Extract provided:
* * *

Friday, 15 March 2013

Putting Punishment on the Gallows

This Law and Ethics module paper received a first. It was written in response to the following statement:


“It is not permissible for the state to punish people. Punishment cannot be morally justified...”


The paper argues that while consequentialist justifications are often claimed for punishment, the real rationale behind punishment is found in the retributivist school of thought.


Putting Punishment on the Gallows


Having escaped formal definition, a sufficient description of punishment may be inferred from Hart’s proposed requirements of punishment[1]: punishment is an infliction of suffering, sanctioned by the state, upon an individual in response to a crime for which he is culpable. The need to justify punishment arises because it involves the infliction of suffering upon an individual: it “cripples people…”[2] and “commits the state to the barbarity of deliberately damaging people’s lives”[3]. It has even been described as “an extraordinary abomination”[4]. And so the pressure to justify punishment in such circumstances is considerable.

There are two common ideological perspectives on the institution of punishment: consequentialism and retributivism. This paper will propose that pursuing a beneficial outcome (consequentialism) is not a morally legitimate reason to inflict harm upon an individual; however to punish a convicted person because he is morally culpable (retributivism) is.


- Consequentialism -

Consequentialism is a utilitarian perspective. The utilitarian philosophy claims simply “that an action is justified according to whether it maximises happiness or utility, as against other available options”[5]. With respect to punishment, it will be justified if the benefit it brings to society and the convicted individual is greater than any detriment it causes. There are three aims which are commonly used to justify punishment, all seemingly beneficial outcomes. Therefore to justify punishment the following must be proved: firstly that punishment is effective at bringing about one of these purported ends; and secondly that the benefit from doing so outweighs any detrimental consequences.

* * *

Listed entries:
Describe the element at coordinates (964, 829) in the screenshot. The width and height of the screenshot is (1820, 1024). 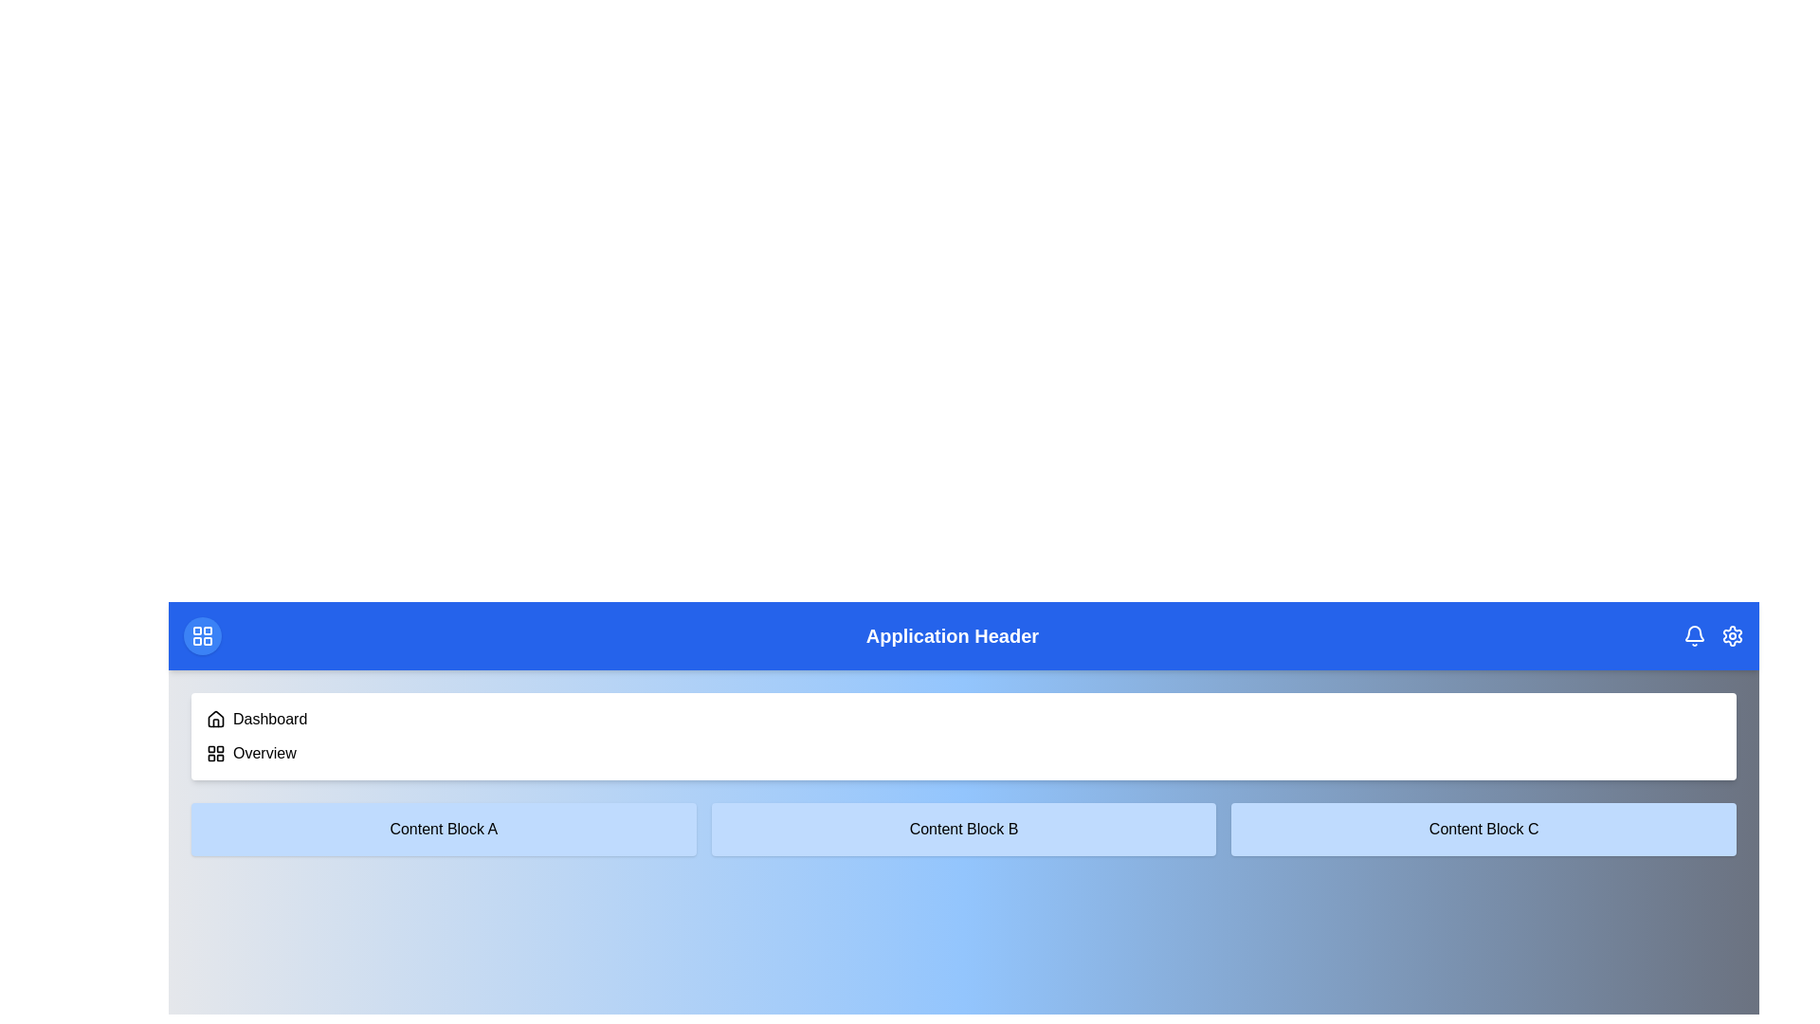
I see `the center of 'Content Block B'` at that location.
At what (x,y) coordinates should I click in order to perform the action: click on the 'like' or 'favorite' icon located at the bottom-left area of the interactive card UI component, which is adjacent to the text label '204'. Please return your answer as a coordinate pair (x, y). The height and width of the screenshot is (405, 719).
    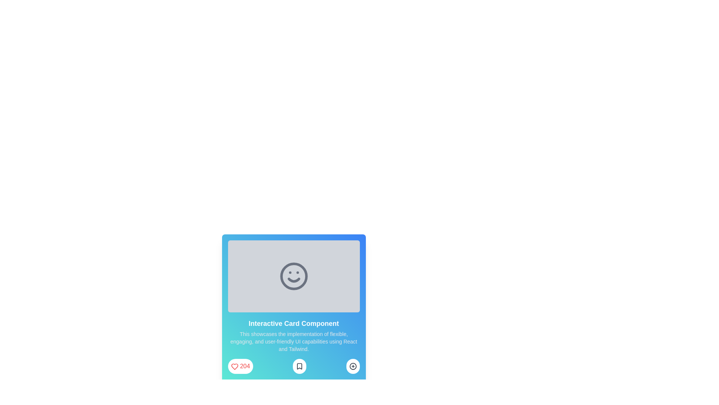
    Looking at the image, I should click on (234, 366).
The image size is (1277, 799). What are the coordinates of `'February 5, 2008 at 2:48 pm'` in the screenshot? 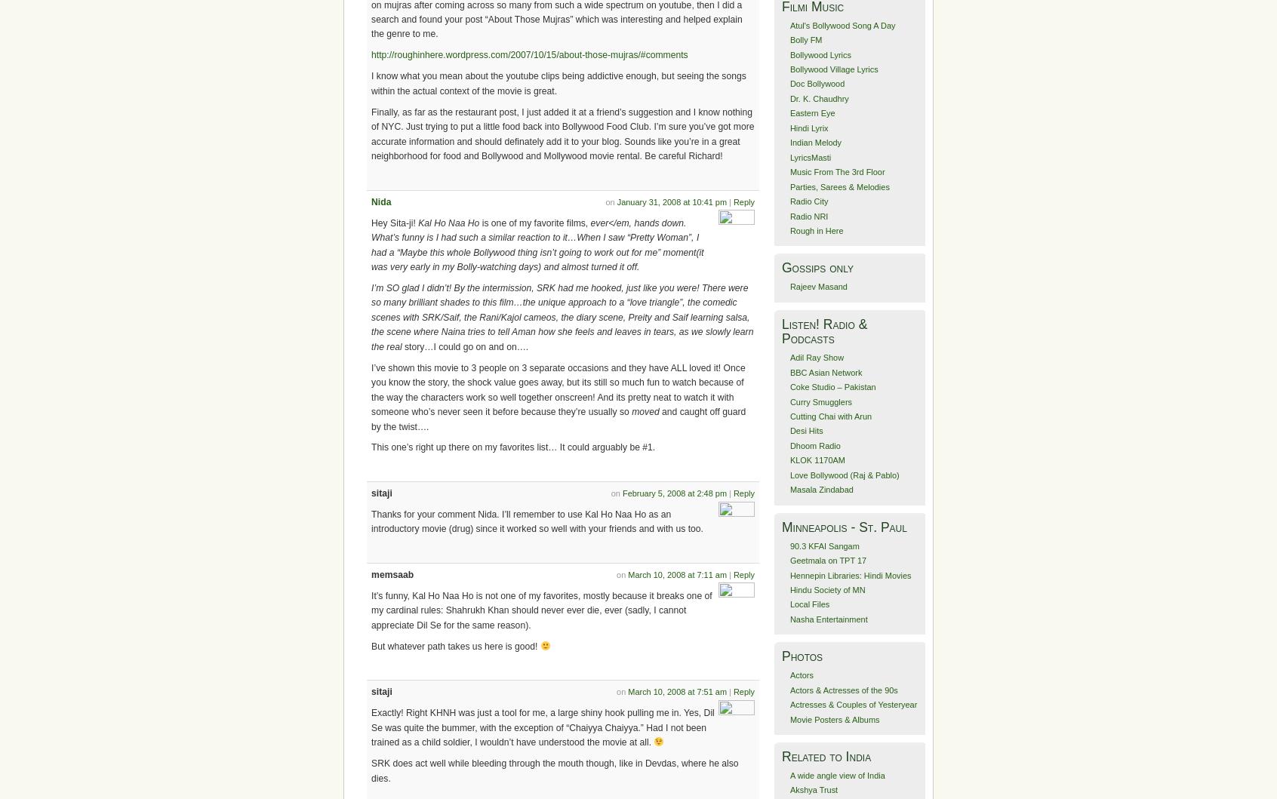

* * *

In the essay on punishment above, what two common ideological perspectives on the institution of punishment are named?

Solved problem:
Consequentialism and retributivism.